** Set problem **
Render the material from the line containing "Task: Select the awesome-list topic tag" through the line containing "Looking at the screenshot, I should point(71,30).", both included, as a Markdown table with the columns Row and Line. Number each row and leave out blank lines.

** Recorded information **
********

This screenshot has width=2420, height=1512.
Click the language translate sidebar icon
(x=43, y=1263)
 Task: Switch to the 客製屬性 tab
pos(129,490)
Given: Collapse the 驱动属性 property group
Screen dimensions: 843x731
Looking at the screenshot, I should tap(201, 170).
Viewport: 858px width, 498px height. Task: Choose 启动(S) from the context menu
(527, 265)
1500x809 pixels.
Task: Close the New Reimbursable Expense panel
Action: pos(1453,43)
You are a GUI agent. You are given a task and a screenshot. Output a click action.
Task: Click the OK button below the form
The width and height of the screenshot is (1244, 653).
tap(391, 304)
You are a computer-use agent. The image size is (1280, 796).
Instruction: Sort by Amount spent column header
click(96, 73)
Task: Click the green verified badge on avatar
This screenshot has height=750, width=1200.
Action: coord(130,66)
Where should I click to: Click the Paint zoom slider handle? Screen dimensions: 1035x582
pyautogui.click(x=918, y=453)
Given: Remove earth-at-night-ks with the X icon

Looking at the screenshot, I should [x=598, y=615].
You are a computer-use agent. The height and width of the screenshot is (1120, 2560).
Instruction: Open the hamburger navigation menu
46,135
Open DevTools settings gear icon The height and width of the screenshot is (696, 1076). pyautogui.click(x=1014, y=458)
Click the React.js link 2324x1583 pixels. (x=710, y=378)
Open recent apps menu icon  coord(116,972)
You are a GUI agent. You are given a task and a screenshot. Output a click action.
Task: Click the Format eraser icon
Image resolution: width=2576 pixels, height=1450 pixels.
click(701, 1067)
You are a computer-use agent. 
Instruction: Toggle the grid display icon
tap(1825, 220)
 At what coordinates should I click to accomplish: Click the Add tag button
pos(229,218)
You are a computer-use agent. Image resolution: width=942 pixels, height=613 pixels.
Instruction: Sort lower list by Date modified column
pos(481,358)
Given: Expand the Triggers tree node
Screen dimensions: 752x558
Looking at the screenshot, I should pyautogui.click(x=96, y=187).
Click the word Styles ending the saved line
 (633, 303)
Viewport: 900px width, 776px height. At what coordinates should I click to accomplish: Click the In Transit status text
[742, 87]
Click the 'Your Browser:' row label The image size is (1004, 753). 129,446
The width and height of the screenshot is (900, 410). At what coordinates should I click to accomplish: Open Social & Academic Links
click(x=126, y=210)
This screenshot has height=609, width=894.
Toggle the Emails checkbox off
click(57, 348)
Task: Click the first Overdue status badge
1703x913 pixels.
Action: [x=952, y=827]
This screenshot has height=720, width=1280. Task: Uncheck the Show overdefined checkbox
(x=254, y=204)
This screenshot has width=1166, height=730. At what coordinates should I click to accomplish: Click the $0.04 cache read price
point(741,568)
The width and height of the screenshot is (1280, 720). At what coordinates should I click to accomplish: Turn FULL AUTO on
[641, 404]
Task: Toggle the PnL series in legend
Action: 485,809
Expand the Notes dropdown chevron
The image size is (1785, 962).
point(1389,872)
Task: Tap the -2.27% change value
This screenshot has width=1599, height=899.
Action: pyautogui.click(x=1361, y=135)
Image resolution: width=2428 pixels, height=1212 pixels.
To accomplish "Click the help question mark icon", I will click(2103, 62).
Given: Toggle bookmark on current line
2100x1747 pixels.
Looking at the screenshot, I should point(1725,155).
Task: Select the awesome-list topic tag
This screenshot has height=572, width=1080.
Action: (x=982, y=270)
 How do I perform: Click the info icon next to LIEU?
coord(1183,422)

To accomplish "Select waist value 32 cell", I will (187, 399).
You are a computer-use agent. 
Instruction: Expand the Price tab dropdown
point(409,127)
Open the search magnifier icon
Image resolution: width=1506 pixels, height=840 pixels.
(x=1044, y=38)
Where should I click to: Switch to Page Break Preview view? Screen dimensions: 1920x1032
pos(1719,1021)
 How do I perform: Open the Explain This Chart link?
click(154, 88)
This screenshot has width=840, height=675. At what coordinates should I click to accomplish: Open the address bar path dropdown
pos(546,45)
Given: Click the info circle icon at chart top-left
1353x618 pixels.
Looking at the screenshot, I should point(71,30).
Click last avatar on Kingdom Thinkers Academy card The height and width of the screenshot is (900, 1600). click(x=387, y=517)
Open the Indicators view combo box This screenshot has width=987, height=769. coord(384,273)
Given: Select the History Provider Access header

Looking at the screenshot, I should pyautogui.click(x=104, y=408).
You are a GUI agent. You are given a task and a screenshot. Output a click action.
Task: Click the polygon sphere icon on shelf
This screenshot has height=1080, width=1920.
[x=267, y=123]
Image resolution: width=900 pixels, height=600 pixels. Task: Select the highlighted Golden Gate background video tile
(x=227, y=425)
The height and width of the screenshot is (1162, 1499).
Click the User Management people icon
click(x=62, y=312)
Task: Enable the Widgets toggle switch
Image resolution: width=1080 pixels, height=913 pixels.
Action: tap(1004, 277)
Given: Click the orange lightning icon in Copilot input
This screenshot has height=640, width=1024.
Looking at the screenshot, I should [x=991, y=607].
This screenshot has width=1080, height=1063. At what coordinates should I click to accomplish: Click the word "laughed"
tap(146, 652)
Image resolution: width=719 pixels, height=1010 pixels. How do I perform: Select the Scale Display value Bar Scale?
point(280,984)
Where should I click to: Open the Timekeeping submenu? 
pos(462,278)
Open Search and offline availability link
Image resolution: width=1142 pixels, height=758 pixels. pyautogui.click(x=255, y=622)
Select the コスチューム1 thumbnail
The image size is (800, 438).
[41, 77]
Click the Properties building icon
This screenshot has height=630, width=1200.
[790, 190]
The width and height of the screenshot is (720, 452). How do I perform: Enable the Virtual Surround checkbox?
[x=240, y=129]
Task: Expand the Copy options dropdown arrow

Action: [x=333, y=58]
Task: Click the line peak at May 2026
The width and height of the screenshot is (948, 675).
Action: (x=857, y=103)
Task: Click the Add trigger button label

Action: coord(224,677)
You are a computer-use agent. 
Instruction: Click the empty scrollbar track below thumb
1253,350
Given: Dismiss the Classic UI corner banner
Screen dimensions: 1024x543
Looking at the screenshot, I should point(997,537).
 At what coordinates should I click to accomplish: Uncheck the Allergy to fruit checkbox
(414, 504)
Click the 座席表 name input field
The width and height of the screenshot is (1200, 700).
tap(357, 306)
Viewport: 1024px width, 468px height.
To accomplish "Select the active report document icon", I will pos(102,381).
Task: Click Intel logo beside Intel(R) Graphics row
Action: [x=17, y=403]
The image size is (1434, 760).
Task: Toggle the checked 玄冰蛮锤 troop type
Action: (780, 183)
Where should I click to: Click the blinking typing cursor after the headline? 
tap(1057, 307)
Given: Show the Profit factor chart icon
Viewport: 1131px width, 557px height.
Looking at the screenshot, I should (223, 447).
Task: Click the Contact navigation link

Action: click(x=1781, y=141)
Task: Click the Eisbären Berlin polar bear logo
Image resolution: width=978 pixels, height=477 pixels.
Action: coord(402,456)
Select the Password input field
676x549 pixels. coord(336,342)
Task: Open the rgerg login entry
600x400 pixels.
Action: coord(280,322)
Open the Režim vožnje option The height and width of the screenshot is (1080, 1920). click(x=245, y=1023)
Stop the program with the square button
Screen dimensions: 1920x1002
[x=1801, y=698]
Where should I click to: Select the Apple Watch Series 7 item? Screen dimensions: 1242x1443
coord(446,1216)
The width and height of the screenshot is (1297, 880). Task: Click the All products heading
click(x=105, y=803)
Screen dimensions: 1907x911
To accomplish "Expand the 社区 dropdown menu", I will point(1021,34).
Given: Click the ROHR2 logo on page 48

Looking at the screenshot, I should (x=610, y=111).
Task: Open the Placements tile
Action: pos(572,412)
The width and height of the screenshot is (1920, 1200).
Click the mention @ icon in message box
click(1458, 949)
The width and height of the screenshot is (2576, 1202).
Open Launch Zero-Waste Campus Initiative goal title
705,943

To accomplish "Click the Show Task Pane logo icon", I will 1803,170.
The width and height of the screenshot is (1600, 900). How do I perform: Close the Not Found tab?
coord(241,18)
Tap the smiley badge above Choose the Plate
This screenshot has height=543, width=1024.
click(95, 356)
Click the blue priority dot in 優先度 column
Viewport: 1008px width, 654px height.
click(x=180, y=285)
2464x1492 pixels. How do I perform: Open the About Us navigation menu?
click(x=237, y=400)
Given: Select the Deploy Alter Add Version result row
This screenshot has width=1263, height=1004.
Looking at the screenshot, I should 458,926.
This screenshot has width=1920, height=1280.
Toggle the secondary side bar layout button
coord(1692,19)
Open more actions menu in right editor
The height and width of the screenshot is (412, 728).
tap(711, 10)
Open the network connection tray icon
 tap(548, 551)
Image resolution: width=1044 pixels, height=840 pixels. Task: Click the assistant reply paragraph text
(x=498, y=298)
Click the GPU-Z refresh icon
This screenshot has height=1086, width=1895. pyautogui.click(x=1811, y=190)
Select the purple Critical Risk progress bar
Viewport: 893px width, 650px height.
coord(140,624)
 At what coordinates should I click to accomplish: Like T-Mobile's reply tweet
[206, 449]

********

** The result **
| Row | Line |
|---|---|
| 1 | Task: Select the awesome-list topic tag |
| 2 | This screenshot has height=572, width=1080. |
| 3 | Action: (x=982, y=270) |
| 4 |  How do I perform: Click the info icon next to LIEU? |
| 5 | coord(1183,422) |
| 6 | To accomplish "Select waist value 32 cell", I will (187, 399). |
| 7 | You are a computer-use agent.  |
| 8 | Instruction: Expand the Price tab dropdown |
| 9 | point(409,127) |
| 10 | Open the search magnifier icon |
| 11 | Image resolution: width=1506 pixels, height=840 pixels. |
| 12 | (x=1044, y=38) |
| 13 | Where should I click to: Switch to Page Break Preview view? Screen dimensions: 1920x1032 |
| 14 | pos(1719,1021) |
| 15 |  How do I perform: Open the Explain This Chart link? |
| 16 | click(154, 88) |
| 17 | This screenshot has width=840, height=675. At what coordinates should I click to accomplish: Open the address bar path dropdown |
| 18 | pos(546,45) |
| 19 | Given: Click the info circle icon at chart top-left |
| 20 | 1353x618 pixels. |
| 21 | Looking at the screenshot, I should point(71,30). |